#### What you need to do
Lines from the one containing "This screenshot has width=830, height=314." to the end of the data below are to be restated exactly, with both ends included and nothing else.

___ Data to use

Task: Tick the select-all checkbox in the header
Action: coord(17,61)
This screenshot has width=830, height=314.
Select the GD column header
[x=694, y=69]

______

#### Output
This screenshot has width=830, height=314.
Select the GD column header
[x=694, y=69]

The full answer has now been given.